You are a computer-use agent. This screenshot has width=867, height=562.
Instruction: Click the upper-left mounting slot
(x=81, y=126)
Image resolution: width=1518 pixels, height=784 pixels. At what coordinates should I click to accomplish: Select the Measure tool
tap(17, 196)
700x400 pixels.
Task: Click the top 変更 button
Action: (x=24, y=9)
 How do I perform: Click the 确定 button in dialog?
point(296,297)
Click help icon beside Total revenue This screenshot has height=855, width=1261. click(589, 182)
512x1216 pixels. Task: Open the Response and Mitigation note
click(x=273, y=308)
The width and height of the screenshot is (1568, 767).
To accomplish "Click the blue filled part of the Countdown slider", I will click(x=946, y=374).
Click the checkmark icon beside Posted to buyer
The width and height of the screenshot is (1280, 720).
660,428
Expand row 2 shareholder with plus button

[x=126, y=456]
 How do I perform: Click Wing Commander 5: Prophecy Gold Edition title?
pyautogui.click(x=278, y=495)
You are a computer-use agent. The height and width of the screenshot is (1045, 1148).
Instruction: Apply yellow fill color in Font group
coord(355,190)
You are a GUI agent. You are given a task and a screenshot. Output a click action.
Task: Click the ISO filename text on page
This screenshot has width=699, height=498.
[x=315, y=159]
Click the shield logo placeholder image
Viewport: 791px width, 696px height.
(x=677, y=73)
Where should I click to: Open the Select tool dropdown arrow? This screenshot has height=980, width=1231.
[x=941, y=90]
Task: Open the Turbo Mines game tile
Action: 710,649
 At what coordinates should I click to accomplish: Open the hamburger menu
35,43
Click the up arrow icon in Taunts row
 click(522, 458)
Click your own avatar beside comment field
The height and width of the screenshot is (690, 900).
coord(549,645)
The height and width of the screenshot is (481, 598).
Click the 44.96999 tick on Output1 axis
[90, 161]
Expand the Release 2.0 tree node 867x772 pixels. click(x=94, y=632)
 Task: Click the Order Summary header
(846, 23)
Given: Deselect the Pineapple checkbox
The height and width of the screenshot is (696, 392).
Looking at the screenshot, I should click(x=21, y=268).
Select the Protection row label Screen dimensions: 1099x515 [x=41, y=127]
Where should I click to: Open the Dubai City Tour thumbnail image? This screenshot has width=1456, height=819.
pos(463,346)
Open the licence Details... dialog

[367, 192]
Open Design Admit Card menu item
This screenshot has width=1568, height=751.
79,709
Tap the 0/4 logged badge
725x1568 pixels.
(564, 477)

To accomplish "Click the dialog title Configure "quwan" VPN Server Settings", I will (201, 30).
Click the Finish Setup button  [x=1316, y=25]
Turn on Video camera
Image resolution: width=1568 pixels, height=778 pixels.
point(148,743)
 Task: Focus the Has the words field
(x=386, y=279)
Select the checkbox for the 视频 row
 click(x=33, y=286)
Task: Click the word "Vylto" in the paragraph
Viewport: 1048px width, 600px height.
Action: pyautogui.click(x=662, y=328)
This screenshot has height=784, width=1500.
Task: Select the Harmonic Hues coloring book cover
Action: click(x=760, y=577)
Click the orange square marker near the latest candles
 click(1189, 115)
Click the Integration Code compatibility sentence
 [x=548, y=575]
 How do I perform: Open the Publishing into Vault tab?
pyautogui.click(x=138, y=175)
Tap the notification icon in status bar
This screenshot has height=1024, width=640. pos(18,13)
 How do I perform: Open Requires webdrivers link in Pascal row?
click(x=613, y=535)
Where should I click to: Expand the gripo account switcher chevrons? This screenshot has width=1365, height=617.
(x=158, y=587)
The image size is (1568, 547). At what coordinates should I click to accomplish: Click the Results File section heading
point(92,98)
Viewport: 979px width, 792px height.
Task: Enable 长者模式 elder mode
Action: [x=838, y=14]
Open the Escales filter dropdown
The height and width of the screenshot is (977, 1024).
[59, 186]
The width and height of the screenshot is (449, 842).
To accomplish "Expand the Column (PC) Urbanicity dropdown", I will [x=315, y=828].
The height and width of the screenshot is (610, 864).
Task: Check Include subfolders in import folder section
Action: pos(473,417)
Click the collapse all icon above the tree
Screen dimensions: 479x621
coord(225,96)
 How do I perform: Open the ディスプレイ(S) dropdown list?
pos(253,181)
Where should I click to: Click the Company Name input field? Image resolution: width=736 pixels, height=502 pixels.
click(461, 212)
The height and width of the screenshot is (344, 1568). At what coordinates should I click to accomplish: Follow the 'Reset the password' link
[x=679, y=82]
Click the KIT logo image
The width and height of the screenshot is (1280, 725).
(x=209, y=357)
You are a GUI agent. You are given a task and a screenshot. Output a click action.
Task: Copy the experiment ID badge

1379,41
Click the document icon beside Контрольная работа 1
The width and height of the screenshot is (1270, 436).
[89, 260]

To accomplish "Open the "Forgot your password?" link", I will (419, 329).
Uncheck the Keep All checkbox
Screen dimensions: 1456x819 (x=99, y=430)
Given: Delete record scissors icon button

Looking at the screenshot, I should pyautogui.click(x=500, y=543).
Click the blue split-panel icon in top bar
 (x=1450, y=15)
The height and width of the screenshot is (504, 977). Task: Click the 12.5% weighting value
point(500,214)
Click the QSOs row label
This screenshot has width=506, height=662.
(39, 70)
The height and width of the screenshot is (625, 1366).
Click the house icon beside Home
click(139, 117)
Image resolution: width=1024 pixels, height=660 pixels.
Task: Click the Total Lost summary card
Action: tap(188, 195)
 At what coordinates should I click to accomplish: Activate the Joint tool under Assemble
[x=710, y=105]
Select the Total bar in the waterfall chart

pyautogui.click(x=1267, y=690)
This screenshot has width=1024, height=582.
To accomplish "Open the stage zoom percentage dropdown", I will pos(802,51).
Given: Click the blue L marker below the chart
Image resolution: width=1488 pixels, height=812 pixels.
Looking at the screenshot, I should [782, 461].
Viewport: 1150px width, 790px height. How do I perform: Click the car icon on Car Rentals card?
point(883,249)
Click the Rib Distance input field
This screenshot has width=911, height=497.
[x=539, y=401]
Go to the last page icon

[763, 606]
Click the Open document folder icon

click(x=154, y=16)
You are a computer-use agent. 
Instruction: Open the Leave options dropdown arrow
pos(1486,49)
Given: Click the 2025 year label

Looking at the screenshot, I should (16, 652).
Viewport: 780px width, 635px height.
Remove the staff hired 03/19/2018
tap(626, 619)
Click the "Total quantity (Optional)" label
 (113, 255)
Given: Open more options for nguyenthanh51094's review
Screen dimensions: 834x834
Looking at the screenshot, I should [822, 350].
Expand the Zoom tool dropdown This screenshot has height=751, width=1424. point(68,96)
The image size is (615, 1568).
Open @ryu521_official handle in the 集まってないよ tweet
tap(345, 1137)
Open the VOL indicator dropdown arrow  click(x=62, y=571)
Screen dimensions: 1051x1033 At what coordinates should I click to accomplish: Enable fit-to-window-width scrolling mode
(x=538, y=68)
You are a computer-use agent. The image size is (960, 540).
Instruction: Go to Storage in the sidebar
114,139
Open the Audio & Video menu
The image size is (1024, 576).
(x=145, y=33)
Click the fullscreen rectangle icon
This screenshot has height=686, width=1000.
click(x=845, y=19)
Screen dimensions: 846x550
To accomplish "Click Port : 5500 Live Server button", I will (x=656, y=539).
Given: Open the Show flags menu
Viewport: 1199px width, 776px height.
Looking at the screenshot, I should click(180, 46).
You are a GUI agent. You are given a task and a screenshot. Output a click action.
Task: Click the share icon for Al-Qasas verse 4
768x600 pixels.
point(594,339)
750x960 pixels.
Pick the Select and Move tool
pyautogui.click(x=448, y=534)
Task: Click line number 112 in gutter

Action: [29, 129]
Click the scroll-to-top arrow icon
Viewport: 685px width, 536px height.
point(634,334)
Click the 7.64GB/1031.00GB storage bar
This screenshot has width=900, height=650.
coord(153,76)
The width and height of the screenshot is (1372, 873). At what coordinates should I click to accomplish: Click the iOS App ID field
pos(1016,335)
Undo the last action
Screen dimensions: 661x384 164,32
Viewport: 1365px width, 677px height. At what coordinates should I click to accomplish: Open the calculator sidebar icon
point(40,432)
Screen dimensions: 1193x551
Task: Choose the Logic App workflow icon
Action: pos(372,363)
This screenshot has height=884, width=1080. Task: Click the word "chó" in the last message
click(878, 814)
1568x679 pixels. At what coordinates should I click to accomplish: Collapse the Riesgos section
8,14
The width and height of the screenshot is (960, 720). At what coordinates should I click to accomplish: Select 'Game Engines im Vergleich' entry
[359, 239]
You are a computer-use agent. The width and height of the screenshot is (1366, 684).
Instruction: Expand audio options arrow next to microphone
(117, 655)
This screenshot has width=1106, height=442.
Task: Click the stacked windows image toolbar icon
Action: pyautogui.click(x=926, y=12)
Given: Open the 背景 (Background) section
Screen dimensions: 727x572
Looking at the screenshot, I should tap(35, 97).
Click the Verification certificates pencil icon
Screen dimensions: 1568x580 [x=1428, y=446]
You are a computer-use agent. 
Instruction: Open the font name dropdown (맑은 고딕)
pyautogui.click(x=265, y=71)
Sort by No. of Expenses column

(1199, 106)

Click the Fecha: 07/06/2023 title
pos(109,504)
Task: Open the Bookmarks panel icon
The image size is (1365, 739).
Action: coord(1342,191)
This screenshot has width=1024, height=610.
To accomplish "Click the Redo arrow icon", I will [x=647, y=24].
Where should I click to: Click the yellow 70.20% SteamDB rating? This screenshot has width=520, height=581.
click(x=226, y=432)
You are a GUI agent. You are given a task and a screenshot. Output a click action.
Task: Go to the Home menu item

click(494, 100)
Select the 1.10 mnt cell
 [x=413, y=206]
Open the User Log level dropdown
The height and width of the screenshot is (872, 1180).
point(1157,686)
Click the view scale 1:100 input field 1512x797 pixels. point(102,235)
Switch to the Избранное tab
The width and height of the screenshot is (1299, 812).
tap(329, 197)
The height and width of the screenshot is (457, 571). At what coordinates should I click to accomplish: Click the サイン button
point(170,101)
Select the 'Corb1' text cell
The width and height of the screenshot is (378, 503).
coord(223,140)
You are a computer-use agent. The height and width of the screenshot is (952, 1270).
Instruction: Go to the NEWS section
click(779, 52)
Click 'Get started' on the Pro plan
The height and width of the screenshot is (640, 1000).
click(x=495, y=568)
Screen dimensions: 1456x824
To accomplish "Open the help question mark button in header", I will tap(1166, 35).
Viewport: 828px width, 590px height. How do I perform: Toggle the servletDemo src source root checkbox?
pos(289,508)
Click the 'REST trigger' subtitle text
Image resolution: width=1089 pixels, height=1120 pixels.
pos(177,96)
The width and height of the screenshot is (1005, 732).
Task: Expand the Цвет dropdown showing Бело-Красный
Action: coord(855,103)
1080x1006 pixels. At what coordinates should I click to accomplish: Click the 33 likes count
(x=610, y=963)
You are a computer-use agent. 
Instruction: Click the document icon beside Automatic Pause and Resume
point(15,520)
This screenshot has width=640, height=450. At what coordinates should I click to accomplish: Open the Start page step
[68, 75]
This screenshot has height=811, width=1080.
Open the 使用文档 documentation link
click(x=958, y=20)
========================
● Activity: If a line in the records contains the word "computer", copy it out.

● Finished task:
You are a computer-use agent. This screenshot has width=867, height=562.
You are a computer-use agent. The height and width of the screenshot is (1045, 1148).
You are a computer-use agent. 
You are a computer-use agent. The image size is (960, 540).
You are a computer-use agent. The width and height of the screenshot is (1366, 684).
You are a computer-use agent. 
You are a computer-use agent. The height and width of the screenshot is (952, 1270).
You are a computer-use agent. 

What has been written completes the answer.